*TASK DETAILS*. Please retype all of the data below, word for word.

*GIVEN RECORDS*.
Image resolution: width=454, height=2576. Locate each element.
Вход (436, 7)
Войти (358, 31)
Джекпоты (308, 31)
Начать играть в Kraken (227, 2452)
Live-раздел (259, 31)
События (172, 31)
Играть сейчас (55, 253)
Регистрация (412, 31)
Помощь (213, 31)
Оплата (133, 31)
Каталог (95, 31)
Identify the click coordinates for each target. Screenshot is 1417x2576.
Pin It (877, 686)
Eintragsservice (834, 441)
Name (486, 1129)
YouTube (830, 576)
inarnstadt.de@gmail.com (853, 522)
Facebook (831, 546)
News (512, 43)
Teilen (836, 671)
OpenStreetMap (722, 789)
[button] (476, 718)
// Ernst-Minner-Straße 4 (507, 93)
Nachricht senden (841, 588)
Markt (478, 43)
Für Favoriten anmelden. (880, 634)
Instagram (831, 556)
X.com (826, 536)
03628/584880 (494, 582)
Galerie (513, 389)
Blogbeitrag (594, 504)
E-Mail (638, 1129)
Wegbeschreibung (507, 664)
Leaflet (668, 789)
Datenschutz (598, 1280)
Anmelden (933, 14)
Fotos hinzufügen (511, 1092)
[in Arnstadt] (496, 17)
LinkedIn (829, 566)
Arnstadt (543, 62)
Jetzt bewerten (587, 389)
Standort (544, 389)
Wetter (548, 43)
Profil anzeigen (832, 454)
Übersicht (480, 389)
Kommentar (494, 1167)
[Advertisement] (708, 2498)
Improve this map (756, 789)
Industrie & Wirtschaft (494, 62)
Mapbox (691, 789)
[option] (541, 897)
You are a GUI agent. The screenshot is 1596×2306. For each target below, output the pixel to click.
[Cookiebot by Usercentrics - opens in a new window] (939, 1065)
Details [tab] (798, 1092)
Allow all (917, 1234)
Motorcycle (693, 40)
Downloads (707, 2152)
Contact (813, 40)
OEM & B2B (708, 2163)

*RESULT OF THIS TASK*.
Image resolution: width=454, height=2576. Locate each element.
Вход (436, 7)
Войти (358, 31)
Джекпоты (308, 31)
Начать играть в Kraken (227, 2452)
Live-раздел (259, 31)
События (172, 31)
Играть сейчас (55, 253)
Регистрация (412, 31)
Помощь (213, 31)
Оплата (133, 31)
Каталог (95, 31)
Identify the click coordinates for each target. Screenshot is 1417x2576.
Pin It (877, 686)
Eintragsservice (834, 441)
Name (486, 1129)
YouTube (830, 576)
inarnstadt.de@gmail.com (853, 522)
Facebook (831, 546)
News (512, 43)
Teilen (836, 671)
OpenStreetMap (722, 789)
[button] (476, 718)
// Ernst-Minner-Straße 4 (507, 93)
Nachricht senden (841, 588)
Markt (478, 43)
Für Favoriten anmelden. (880, 634)
Instagram (831, 556)
X.com (826, 536)
03628/584880 (494, 582)
Galerie (513, 389)
Blogbeitrag (594, 504)
E-Mail (638, 1129)
Wegbeschreibung (507, 664)
Leaflet (668, 789)
Datenschutz (598, 1280)
Anmelden (933, 14)
Fotos hinzufügen (511, 1092)
[in Arnstadt] (496, 17)
LinkedIn (829, 566)
Arnstadt (543, 62)
Jetzt bewerten (587, 389)
Standort (544, 389)
Wetter (548, 43)
Profil anzeigen (832, 454)
Übersicht (480, 389)
Kommentar (494, 1167)
[Advertisement] (708, 2498)
Improve this map (756, 789)
Industrie & Wirtschaft (494, 62)
Mapbox (691, 789)
[option] (541, 897)
You are a GUI agent. The screenshot is 1596×2306. For each target below, output the pixel to click.
[Cookiebot by Usercentrics - opens in a new window] (939, 1065)
Details [tab] (798, 1092)
Allow all (917, 1234)
Motorcycle (693, 40)
Downloads (707, 2152)
Contact (813, 40)
OEM & B2B (708, 2163)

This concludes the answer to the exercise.